I’ve have recently realized that I am gay. I’ve told my parents and one friend. I still have a few close friends that I want to tell because they have been my best friends since we were really little kids, but I am not sure how they will react.
I am afraid of them not being able to look past my sexual orientation and see that I am still the same person. These friendships are very important to me and I don't want to risk giving them up if I don't have to.
I know that they will eventually find out, but I want to break it to them smoothly instead of shocking them. I am not attracted to them because of our long friendship, but they might not realize that. I don't know how to tell them or if I should tell them. I know that if they don't accept me then they were not really my friends, but I care too much about them and their friendships to let them go.

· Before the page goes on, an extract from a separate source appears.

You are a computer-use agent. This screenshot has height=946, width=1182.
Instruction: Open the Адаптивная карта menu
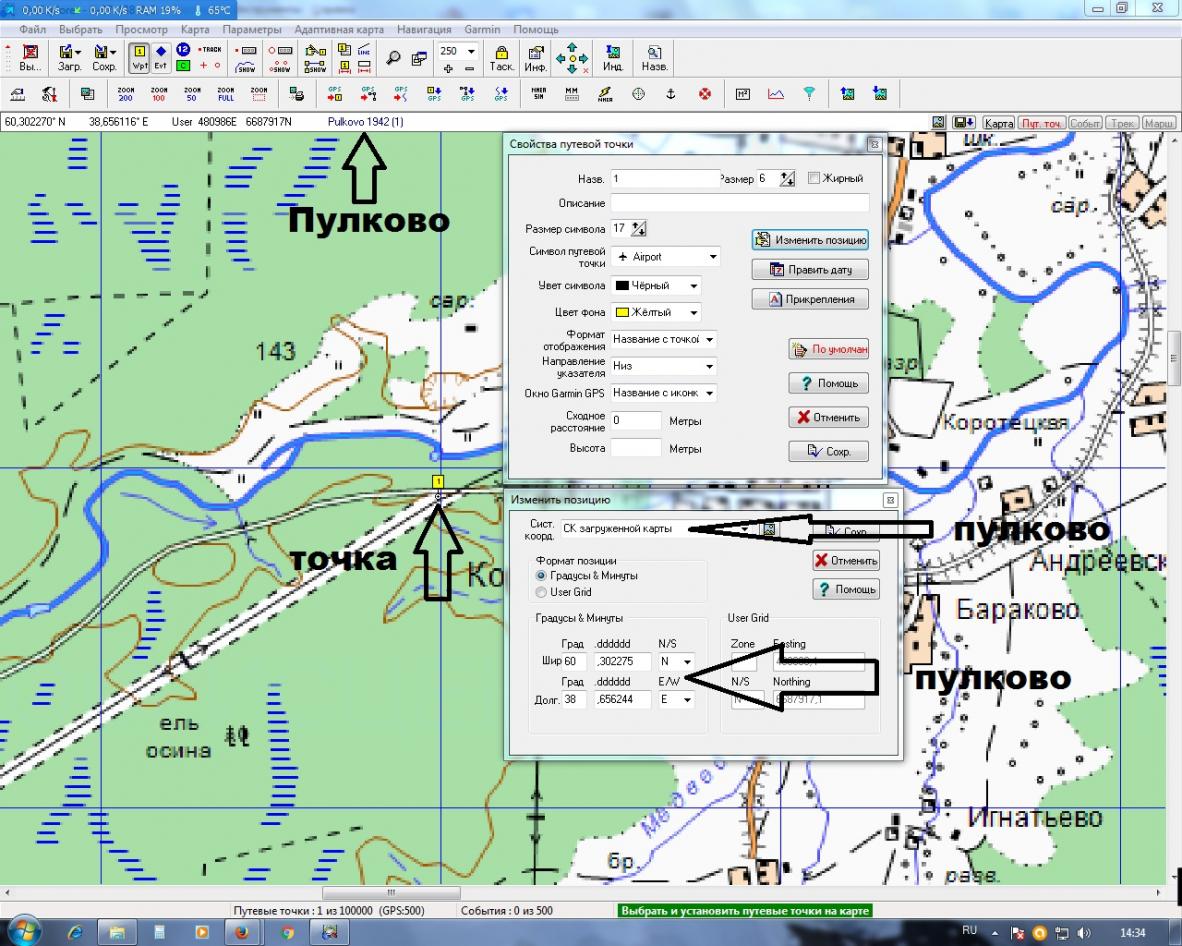point(340,30)
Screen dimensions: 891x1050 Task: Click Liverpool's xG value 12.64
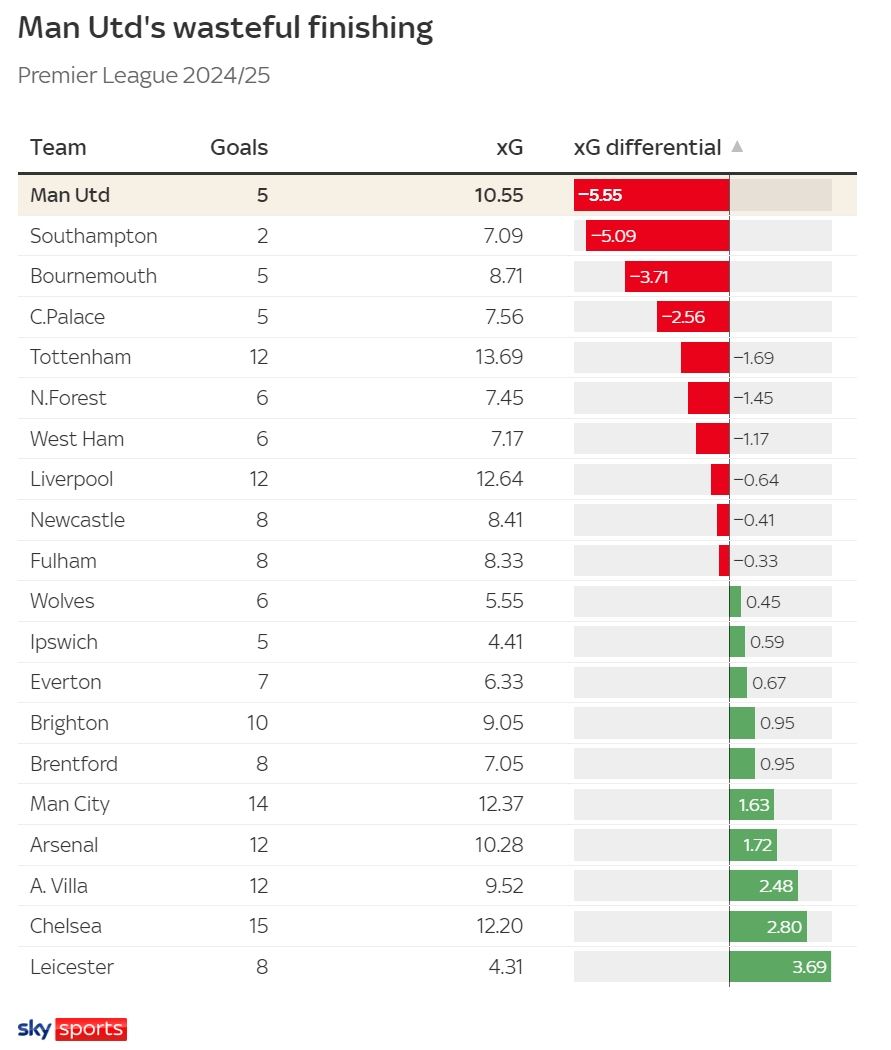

— Slowly Emerging from the Closet
Dear Slowly Emerging,
Wouldn’t it be nice if telling folks that you’re gay could be as simple as expressing your love for peanut butter sandwiches or NASCAR? Well, on second thought, maybe admitting you like NASCAR would be taboo in some circles as well.
Hopefully, one day we’ll evolve into a world where no one cares if you’re gay or straight. Until then, you have to jump through the sometimes-uncomfortable coming out hoops. And coming out to your male peers may be the hardest part, especially if they’re super-macho straight guys with a grudge against gay people.
You’re right to tell them rather than have them learn on their own. For one thing, telling as many people as possible helps foster understanding and compassion for the gay, lesbian, bisexual, and transgender community. If people know and like a gay person, they’ll be less likely to vote against gay rights when those issues are on the ballot.
On a more personal note, your friends will be more likely to accept your homosexuality if they hear about it from you. I’d suggest telling them individually. Break the news gently, and if your friends are the macho anti-gay types, be certain to mention that you’re not attracted to them in any way. It might seem silly that they’d even suspect such a thing, but straight men who haven’t had any exposure to gay folks don’t always immediately understand that not every gay man will be attracted to them.
Some of them could turn their back on you for a bit, so go into the situation expecting the worst, so you won’t be let down. If these guys are your true friends, they’ll come around in time. You may just be the first gay person they know, and that can shape their ideas and opinions about GLBT folks for the rest of their lives.